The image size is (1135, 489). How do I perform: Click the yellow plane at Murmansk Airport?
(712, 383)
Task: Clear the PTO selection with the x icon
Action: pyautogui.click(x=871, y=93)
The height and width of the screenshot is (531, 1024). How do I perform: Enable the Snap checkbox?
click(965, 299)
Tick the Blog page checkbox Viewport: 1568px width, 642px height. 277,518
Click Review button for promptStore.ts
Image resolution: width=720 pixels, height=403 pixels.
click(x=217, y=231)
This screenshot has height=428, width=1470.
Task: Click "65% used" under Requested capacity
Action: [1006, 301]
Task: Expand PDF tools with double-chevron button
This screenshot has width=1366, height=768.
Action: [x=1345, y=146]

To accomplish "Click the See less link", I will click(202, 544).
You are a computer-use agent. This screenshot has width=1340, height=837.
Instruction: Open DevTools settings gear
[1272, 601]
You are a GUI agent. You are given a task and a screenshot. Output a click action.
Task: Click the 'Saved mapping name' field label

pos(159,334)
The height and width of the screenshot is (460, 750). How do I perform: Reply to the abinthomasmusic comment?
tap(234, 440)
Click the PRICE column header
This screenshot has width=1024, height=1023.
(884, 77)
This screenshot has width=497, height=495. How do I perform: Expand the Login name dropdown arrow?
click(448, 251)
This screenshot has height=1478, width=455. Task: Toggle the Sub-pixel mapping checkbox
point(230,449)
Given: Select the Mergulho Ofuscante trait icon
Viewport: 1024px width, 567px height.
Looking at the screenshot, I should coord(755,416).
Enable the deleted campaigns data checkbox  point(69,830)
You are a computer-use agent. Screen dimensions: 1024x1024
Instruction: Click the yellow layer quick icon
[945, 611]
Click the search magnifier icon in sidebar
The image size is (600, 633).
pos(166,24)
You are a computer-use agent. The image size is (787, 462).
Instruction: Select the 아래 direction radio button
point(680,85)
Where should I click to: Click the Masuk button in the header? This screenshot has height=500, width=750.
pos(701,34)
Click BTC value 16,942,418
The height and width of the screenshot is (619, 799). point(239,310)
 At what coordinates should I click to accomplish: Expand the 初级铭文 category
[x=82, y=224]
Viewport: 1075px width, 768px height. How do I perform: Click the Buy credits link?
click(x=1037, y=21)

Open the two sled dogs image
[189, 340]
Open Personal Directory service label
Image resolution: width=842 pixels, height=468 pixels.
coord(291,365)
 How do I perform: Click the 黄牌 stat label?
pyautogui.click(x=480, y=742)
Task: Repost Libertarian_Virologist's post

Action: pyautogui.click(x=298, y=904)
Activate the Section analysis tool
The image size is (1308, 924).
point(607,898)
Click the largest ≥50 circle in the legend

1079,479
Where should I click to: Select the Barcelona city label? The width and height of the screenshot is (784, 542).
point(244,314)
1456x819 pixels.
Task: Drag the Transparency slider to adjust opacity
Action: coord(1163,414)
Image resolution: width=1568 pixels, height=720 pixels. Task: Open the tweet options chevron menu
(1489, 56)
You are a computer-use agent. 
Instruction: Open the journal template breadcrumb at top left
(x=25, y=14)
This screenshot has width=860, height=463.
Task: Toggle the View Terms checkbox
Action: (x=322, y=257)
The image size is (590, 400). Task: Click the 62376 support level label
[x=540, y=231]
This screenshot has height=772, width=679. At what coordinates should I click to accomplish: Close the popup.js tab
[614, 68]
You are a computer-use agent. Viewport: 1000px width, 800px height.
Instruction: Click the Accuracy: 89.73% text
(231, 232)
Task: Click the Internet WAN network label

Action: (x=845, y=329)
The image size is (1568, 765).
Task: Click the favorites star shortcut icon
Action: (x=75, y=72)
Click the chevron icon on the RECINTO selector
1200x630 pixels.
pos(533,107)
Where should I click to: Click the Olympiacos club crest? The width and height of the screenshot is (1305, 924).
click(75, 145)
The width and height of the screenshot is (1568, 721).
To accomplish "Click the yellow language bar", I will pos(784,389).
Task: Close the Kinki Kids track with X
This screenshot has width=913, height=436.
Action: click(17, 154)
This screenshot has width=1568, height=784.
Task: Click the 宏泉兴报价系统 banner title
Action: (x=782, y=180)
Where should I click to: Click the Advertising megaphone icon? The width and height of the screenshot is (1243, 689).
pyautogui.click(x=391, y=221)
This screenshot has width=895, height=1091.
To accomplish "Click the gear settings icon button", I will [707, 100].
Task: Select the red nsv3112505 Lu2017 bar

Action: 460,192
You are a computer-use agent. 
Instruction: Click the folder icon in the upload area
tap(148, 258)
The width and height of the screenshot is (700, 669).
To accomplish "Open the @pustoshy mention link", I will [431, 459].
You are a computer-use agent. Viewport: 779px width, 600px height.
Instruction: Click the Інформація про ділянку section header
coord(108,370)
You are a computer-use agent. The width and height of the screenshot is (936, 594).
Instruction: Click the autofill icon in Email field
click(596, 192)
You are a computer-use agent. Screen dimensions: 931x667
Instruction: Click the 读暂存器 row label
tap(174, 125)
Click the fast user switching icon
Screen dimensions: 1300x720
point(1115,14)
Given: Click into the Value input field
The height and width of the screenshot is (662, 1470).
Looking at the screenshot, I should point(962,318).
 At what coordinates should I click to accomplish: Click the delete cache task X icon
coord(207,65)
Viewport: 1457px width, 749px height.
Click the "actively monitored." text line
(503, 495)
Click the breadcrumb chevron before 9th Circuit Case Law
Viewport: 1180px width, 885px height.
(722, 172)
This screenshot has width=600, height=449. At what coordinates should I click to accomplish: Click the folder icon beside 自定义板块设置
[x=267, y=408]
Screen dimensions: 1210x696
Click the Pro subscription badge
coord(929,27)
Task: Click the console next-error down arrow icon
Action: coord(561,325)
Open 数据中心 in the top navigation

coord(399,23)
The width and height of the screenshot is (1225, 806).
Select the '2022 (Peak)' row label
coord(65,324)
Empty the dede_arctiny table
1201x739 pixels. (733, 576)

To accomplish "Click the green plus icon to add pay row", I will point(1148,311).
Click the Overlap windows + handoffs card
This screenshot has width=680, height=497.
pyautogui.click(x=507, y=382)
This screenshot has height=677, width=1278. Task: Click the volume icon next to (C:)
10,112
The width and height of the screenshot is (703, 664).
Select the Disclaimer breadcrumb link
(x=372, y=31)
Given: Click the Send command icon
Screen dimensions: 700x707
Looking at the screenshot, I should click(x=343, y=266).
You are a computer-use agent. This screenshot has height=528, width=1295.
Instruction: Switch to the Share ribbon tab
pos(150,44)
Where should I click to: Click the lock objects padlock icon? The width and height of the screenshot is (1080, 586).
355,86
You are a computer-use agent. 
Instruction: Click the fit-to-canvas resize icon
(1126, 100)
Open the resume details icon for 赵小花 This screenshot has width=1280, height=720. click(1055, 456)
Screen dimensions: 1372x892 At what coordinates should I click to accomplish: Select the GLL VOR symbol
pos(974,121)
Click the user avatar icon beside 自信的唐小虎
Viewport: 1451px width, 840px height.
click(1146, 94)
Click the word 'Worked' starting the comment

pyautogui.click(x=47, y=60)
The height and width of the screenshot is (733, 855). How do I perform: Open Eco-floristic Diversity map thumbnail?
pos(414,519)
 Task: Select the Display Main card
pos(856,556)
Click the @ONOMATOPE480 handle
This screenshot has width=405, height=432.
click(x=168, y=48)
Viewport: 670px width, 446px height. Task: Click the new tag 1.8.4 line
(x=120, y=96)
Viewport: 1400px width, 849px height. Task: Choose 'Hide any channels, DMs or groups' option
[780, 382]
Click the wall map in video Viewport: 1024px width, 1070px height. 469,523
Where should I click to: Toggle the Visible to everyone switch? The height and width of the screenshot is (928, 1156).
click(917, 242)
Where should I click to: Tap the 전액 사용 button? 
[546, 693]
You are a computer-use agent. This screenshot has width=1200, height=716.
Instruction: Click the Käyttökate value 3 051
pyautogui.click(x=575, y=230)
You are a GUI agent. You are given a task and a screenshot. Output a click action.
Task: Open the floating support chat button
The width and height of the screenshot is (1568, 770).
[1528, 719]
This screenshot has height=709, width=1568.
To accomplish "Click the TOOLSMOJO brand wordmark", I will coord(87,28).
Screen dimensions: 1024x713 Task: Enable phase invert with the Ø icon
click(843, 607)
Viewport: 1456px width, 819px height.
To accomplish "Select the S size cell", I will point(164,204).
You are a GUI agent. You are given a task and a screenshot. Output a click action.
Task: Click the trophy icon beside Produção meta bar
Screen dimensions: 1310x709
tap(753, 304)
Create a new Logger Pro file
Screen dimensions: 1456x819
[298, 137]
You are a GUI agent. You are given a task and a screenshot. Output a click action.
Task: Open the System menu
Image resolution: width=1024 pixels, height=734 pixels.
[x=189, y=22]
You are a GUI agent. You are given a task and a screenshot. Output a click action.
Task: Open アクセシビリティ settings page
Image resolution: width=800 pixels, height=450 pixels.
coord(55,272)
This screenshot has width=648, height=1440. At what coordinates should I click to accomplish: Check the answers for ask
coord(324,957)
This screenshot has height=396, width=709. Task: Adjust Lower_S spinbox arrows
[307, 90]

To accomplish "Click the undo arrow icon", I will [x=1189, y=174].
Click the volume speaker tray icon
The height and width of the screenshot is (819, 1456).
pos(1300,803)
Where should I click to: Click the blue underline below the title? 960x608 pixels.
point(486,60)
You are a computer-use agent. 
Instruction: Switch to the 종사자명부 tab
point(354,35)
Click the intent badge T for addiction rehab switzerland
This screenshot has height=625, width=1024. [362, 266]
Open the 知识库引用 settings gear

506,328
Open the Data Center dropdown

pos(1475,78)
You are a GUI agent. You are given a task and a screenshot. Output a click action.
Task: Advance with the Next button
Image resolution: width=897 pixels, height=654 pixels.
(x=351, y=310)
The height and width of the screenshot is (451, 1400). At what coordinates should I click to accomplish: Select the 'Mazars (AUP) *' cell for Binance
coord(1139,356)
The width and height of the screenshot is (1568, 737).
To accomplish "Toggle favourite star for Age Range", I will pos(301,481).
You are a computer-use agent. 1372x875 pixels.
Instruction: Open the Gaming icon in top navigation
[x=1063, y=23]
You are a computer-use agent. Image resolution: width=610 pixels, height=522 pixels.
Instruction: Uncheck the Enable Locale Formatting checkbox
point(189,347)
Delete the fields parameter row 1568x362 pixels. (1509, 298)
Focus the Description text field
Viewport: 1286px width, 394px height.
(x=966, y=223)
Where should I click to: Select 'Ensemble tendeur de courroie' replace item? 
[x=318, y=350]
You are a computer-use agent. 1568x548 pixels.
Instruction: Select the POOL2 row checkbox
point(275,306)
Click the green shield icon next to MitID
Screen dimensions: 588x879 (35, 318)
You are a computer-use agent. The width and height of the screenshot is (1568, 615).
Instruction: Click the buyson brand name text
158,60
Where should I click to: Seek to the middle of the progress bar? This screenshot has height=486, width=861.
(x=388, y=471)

→ Task description:
Find where the line with "This screenshot has height=677, width=1278." sits in the material above, then copy exactly from it through the line with "has height=528, width=1295.". Add no other line.

→ Exercise solution:
This screenshot has height=677, width=1278. Task: Click the volume icon next to (C:)
10,112
The width and height of the screenshot is (703, 664).
Select the Disclaimer breadcrumb link
(x=372, y=31)
Given: Click the Send command icon
Screen dimensions: 700x707
Looking at the screenshot, I should click(x=343, y=266).
You are a computer-use agent. This screenshot has height=528, width=1295.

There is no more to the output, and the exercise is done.